23
May
17

BURGER BITES

burger-bites-6

If these are not bariatric then I don’t know what is! We love these mini burgers, layered on a bamboo skewer with lettuce, tomatoes and pickles! These burger bites make the perfect low-carb, high protein bariatric meal! Just set out the ketchup and mustard for dipping and watch them disappear!

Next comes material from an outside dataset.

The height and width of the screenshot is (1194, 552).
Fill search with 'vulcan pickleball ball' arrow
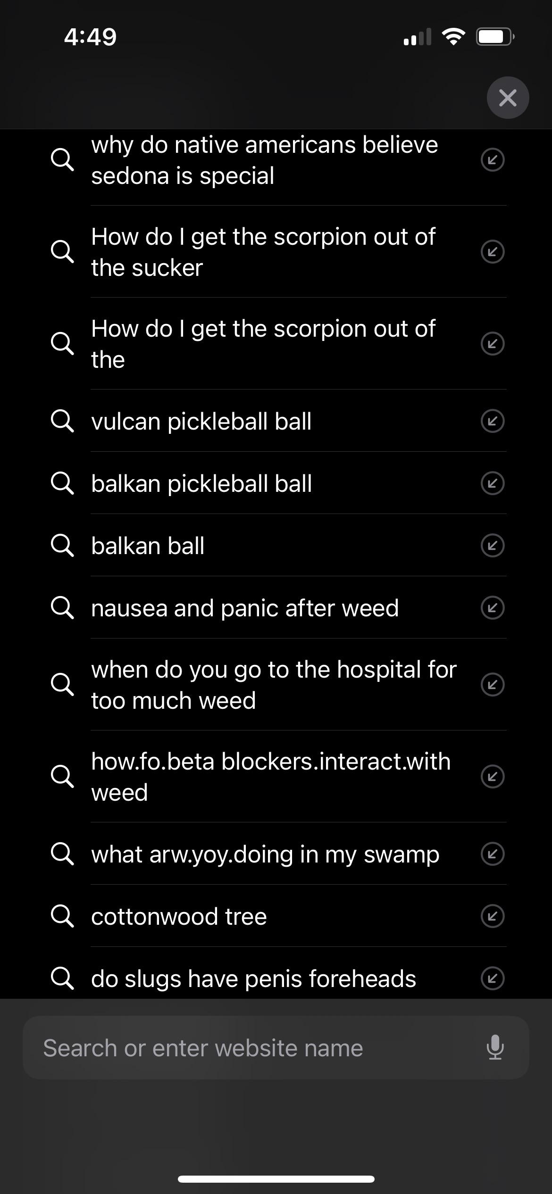(493, 421)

Enjoy in confidence!

GATHER:

2 lbs 93% beef
4 oz center cut raw bacon, minced
2 tbsp prepared mustard
1/2 tsp kosher salt
1/2 tsp onion powder
1/4 tsp black pepper
1 head butter lettuce
30 cherry tomatoes
30 dill pickle chips or slices
Ketchup, mayo and/or mustard optional for serving

MAKE:

*Using your hands, gently mix together the beef, bacon, mustard, salt, onion powder and pepper.
*Form into 30 (golf ball size) meatballs.
*Heat a grill or grill pan to high heat and grill 3 minutes on each side, or until your desired doneness.
*Place on skewers with lettuce, pickles and tomatoes and serve with ketchup and mustard for dipping.

EAT:

Yield: 30 “bites”, Serving Size: 1 bite
Calories: 66
Protein: 8 grams
Carbohydrates: 1.5 grams
Total Fat: 2.5 grams

Slightly adapted from Danielle Walker’s Against All Grain Celebrations.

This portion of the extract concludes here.